» **The task**:
Lines from the entries below that hold "level" form the answer; copy all of them.

» **Data extracts**:
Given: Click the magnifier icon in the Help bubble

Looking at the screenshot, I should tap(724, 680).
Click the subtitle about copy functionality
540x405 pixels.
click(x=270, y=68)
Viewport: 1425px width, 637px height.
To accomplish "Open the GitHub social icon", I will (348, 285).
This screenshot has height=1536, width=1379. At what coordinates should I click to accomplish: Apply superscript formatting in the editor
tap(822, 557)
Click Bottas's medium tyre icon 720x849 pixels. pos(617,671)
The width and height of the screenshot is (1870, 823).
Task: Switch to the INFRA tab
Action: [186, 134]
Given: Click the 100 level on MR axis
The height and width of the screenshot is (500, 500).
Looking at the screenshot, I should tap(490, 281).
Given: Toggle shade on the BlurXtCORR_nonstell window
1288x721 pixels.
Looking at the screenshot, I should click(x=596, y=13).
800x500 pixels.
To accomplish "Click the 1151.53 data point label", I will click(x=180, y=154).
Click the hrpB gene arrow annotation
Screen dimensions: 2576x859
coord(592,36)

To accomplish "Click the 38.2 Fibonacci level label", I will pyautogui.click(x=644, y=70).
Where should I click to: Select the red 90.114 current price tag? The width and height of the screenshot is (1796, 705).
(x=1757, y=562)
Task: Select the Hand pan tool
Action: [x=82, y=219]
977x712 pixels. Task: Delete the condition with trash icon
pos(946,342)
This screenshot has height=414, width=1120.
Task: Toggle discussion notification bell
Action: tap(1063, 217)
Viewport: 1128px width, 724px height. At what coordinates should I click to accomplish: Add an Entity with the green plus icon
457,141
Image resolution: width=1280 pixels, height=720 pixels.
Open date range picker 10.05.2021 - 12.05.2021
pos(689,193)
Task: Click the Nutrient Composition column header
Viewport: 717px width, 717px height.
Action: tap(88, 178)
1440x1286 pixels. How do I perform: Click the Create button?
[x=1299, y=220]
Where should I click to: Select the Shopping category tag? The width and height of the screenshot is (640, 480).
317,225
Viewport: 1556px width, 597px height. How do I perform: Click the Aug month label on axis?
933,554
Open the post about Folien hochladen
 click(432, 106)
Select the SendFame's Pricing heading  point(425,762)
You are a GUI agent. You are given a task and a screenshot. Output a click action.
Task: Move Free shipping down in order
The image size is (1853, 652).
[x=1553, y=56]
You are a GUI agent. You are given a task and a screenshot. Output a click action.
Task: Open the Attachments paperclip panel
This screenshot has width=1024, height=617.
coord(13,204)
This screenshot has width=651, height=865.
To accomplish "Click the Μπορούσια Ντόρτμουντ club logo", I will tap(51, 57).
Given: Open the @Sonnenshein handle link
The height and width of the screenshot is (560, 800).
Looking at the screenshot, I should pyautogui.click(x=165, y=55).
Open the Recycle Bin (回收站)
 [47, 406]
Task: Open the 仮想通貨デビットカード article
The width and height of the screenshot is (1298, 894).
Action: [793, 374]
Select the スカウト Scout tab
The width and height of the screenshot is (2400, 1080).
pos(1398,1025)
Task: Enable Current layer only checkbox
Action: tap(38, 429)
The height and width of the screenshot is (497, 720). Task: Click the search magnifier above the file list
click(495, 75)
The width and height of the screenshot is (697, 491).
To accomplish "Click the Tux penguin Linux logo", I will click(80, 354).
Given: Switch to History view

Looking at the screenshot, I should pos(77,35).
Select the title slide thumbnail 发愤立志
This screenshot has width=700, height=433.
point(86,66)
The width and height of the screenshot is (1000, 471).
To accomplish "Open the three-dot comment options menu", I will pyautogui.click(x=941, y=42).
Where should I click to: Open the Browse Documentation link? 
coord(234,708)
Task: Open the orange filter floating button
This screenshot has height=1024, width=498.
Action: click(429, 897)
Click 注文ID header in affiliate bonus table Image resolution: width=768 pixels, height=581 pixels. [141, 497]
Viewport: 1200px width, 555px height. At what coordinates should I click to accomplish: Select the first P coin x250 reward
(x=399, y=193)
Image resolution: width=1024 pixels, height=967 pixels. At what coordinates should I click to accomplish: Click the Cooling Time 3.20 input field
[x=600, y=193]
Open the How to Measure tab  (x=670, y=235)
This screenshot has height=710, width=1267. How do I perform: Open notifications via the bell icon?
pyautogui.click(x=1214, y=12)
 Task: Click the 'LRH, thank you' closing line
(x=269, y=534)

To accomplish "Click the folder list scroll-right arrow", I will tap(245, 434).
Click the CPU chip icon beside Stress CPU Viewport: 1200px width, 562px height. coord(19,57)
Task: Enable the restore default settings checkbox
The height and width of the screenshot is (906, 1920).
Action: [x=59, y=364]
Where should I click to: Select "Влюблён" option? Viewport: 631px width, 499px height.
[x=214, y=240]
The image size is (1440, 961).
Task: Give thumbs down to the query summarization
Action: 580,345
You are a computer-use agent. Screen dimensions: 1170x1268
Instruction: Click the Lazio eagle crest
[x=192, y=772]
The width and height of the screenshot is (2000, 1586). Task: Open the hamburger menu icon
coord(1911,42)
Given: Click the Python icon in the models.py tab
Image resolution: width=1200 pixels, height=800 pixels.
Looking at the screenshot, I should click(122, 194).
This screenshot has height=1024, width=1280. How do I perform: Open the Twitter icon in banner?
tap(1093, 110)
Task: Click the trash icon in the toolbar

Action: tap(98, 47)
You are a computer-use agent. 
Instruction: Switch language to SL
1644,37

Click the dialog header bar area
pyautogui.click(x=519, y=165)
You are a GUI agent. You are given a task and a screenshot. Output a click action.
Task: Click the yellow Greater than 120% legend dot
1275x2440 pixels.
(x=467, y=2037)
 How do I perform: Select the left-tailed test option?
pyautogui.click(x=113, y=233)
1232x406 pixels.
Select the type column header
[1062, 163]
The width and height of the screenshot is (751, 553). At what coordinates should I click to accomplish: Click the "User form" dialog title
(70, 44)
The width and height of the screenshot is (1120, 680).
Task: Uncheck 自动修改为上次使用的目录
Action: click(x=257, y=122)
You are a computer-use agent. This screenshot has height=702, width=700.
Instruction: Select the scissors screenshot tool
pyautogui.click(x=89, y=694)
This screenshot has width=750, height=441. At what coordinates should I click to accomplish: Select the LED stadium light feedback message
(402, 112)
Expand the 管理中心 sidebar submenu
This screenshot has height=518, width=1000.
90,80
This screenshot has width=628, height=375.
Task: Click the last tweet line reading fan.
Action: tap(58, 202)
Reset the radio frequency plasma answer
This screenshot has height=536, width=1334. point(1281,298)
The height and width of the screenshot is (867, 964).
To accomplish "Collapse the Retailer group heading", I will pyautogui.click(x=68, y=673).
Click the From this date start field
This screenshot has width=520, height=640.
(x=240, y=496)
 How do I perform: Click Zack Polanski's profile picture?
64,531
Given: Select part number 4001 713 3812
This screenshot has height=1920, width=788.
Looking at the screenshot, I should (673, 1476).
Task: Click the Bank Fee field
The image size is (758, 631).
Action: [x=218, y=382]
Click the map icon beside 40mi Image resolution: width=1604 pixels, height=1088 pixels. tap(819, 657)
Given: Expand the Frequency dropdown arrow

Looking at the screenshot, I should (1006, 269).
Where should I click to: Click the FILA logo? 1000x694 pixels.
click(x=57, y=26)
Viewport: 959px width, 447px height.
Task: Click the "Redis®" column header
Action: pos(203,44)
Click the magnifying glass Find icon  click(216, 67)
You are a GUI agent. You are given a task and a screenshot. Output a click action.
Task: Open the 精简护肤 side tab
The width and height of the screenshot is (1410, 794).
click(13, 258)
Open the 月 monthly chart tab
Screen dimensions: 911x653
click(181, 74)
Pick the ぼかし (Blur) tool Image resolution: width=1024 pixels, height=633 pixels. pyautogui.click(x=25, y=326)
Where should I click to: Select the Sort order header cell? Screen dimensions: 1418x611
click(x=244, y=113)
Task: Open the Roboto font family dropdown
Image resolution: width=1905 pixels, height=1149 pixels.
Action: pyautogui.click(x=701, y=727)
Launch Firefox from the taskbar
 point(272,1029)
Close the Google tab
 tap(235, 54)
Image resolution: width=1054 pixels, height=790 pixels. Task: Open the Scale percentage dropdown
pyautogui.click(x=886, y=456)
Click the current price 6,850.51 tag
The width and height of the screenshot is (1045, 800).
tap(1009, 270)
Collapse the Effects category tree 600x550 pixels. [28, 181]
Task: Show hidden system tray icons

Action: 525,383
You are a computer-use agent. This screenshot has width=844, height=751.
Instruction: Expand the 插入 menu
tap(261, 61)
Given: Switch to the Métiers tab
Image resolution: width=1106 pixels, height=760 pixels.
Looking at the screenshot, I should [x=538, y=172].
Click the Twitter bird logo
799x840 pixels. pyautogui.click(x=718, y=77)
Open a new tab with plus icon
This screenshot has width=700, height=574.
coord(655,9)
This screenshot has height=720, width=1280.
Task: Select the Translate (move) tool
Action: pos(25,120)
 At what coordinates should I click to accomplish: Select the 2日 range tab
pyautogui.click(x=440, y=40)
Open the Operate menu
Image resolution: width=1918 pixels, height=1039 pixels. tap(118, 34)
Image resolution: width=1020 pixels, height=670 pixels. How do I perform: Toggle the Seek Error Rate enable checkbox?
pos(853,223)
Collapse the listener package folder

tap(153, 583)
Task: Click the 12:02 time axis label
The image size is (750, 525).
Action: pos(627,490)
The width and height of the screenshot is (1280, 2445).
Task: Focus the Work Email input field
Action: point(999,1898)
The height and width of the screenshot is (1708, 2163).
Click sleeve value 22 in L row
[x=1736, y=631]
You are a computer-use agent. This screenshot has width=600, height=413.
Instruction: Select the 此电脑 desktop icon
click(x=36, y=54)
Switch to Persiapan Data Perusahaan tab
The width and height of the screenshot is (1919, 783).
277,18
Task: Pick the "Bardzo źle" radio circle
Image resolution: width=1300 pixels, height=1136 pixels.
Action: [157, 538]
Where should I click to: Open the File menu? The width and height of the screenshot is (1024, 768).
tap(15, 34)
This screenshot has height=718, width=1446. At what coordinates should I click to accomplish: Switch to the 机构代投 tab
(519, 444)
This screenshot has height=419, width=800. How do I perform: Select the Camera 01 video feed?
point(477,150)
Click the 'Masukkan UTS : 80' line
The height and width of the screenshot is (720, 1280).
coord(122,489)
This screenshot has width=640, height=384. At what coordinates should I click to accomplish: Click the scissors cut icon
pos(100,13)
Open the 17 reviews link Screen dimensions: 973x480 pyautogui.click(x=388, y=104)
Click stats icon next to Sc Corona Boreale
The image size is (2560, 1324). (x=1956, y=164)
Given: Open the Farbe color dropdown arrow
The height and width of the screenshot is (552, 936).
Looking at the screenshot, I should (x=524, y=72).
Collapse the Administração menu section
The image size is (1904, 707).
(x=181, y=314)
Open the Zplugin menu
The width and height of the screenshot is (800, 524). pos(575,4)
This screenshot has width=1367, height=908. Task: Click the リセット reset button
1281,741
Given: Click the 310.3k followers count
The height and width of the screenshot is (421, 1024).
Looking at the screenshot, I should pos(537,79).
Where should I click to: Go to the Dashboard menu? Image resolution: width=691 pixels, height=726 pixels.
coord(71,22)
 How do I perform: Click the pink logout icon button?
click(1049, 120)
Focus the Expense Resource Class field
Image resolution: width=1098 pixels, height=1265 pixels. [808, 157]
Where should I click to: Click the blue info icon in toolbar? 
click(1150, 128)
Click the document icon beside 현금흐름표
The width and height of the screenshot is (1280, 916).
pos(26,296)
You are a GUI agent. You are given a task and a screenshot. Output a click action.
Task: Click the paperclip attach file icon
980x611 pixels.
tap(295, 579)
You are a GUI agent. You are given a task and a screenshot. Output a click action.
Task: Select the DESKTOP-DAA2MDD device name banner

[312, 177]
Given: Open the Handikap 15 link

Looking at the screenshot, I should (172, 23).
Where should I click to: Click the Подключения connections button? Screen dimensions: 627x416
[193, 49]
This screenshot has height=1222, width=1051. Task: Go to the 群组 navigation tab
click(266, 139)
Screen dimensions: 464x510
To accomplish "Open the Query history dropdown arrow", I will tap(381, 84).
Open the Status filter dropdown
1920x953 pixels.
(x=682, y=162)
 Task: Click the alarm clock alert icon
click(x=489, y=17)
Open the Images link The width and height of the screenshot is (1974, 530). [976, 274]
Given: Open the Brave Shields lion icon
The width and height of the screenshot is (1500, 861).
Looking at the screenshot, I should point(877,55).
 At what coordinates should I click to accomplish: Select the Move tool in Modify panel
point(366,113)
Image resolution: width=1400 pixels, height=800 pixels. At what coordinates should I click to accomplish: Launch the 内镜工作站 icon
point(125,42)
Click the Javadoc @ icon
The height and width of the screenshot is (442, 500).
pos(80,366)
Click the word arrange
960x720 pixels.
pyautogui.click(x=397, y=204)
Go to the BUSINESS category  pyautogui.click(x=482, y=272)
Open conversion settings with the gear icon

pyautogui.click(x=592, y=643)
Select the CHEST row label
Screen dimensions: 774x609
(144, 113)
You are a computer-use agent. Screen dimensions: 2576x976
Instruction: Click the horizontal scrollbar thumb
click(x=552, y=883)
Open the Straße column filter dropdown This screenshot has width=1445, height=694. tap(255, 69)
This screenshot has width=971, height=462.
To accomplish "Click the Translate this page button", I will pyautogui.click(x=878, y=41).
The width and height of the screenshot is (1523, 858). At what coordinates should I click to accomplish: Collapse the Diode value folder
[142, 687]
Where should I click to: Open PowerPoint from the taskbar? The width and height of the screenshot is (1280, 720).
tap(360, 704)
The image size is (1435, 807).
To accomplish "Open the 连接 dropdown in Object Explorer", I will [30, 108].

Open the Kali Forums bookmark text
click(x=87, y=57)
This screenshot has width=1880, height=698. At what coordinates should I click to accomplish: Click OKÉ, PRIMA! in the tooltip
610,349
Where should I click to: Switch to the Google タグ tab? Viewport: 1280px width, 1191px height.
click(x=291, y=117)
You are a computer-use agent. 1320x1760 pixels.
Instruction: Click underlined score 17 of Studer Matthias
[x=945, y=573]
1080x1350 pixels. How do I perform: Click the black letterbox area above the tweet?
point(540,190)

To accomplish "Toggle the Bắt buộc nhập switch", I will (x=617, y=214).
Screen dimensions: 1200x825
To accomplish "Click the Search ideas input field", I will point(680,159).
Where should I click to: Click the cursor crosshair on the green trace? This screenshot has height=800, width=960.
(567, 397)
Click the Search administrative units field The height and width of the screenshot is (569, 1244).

» **Task solution**:
Given: Click the 100 level on MR axis
To accomplish "Click the 38.2 Fibonacci level label", I will pyautogui.click(x=644, y=70).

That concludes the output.